There have been no sales in North Bayshore for over 10 years
11.5% of Mountain View’s sales were in North Shoreline. There were 29 sales in 2015, a 22% drop from 37 in 2014. A lack of inventory here was the cause of the drop in sales, as well as the increase in prices. A 37.5% increase in the median sales price raised it to $1,375,000 in 2015. That was the single biggest annual increase here in over a decade, and came on top of large increases the previous four years. IN fact, the median price here has doubled since 2011. The price per square foot topped $1,000 for the first time in 2015 at $1,005, a 17% increase from 2014’s $856. Since 2011, the price per square foot has gone up $474. Homes sold for 112.4% of the list price in 2014, about the same as in 2014. Surprisingly, homes were on the market longer here in 2015 that in 2014 (29 days versus 17 days, respectively).

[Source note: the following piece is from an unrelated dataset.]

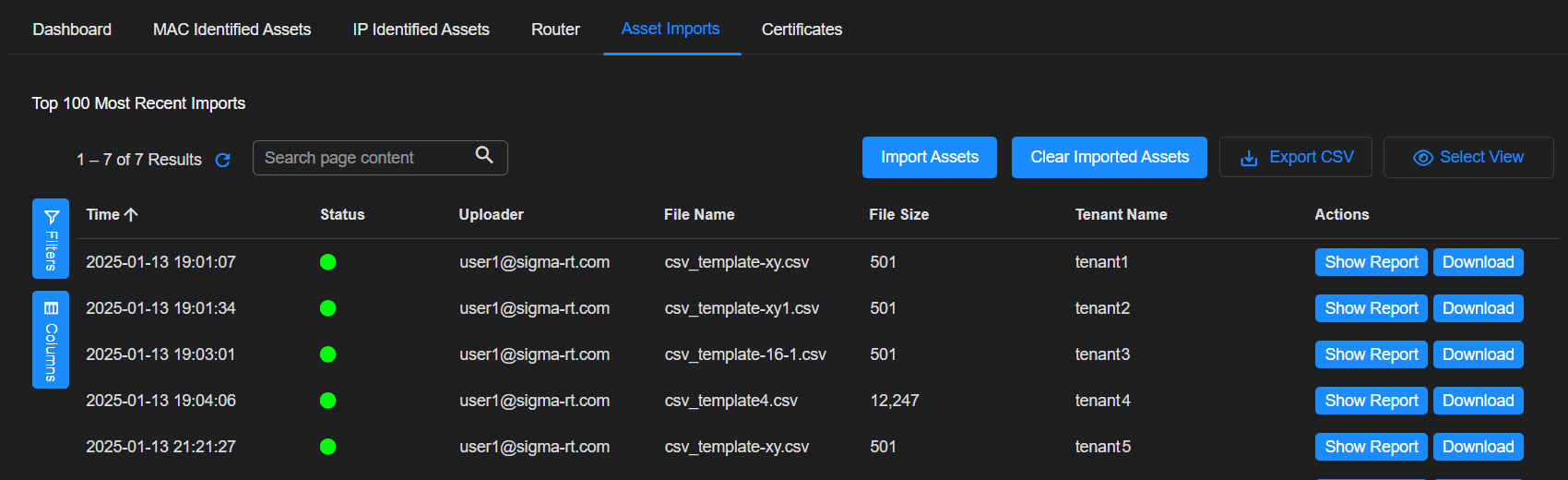Click the search magnifier icon
The height and width of the screenshot is (480, 1568).
484,155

With only eight sales in 2015, Rengsdorf had the second fewest sales of any area in Mountain View. The median sales price here actually declined 16% in 2015, from $1,445,000 in 2014 to $1,225,000. 2015 was the first year since 2009 that the median sales price declined. On the other hand, the average price increased 6% and the price per square foot had an 18% gain. The price per square foot was 924 in 2015. It is difficult to read too much into these price statistics, given the low level of sales, which tend to make averages volatile. The eight sales here closed in an average of 14 days.

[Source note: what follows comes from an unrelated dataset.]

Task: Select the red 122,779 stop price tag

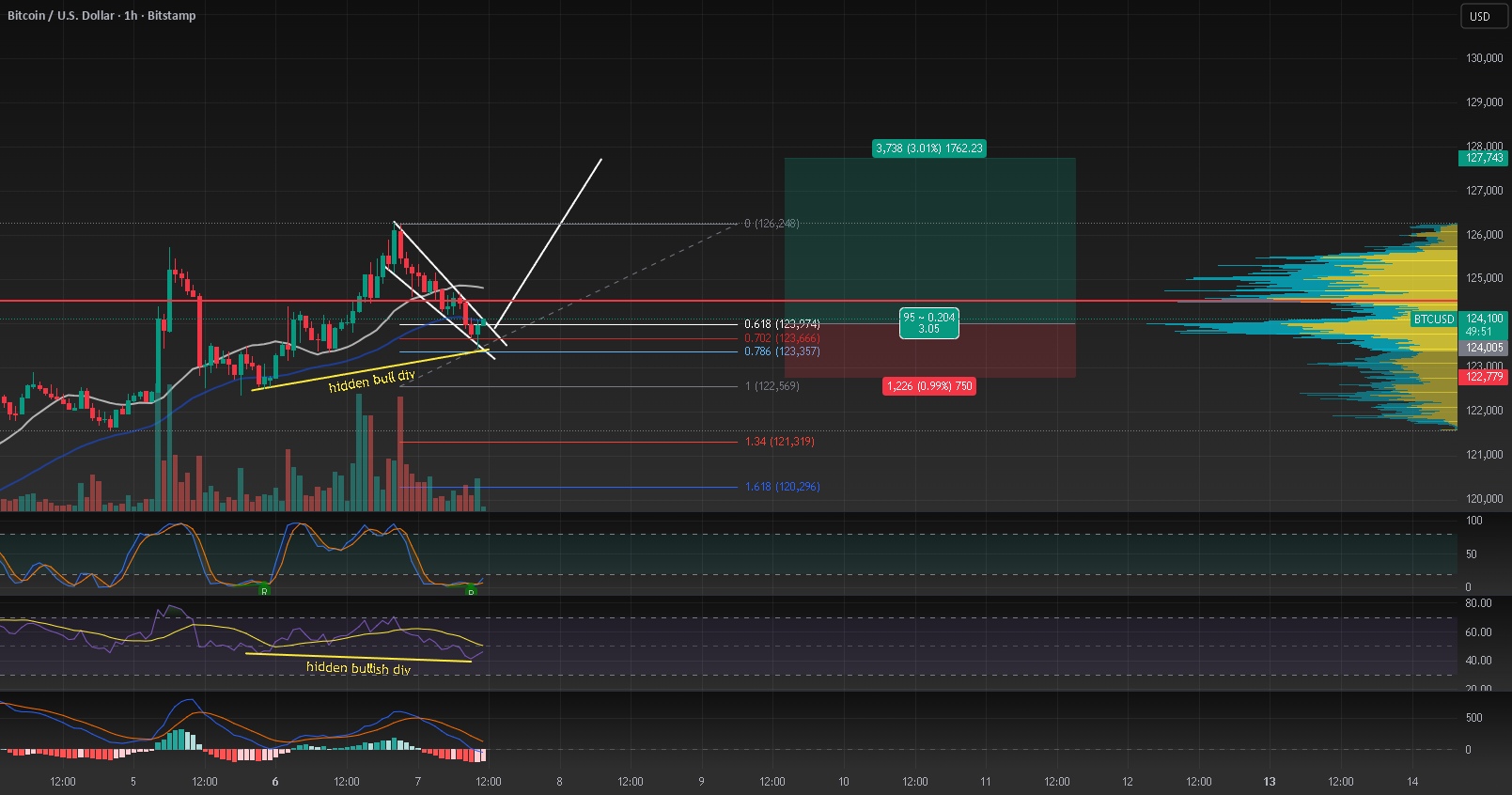Action: click(1484, 377)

The Thompson area had a six unit increase in sales in 2015 to 18, 7% of the total. The price per square foot here, like in some other areas, surpassed $1,000 in 2015. In fact, it increased 18% to $1,173, a $185 jump. The average sale was for 115% and took only 11 days. As short as 11 days is, remarkably, it was the first time in three years it took more than nine days, on average, to sell a home here.
Seven sales closed in the San Antonio area in 2015, up from only four in 2014. Prices set records across the board. Homes sod for an average of 117% in 2015, the first time this ratio was higher than 107%. The price per square foot jumped 29% to $1,041 in 2015. The median sales price was up 35% to $1,180,000 in 2015. Again, be cautious with the statistical averages, given the low volume of sales.

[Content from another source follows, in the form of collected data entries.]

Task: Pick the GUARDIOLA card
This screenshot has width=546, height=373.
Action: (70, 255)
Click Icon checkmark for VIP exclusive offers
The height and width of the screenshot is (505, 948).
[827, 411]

Sales declined in the Downtown area for the fourth straight year, with only 37 in 2015. That was 13% of sales in Mountain View. After making a 26% increase in 2014, the median sales price was up only 9% in 2015 to $1,572,500. The price per square foot added $192 to 2014’s $999 to bust through $1,000 to $1,191. Homes sold for 114% of their list price on average, up from 112% in 2014. It was the fifth straight year over 100% and the third straight over 110%. Homes were listed for an average of 15 days in 2015, unchanged from 2014.
22% of all sales in Mountain View were in the Grant area. 56 sales closed in 2015, six more than in 2014. Those sales took an average of only 11 days and were for 111% of the average list price. The median sales price increased from $1,895,000 in 2014 to $2,150,000 in 2014, a 14% increase. Likewise, the price per square foot jumped 16% or $143 to $1,037 in 2015.
After having fallen the past three years, closed sales increased by five units in 2015 to 62, representing 25% of the city’s total. The median sales price in 2015 was $1,907,500, which was 16% higher than 2014’s $1,650,000. The price per square foot extended its streak of increases to six years by posting an 18% rise to $1,221. And for the sixth year in a row, sales prices were, on average, higher than list prices. The ratio was the highest in over 11 years at 115%.
There have been no sales in the County Area for over 10 years.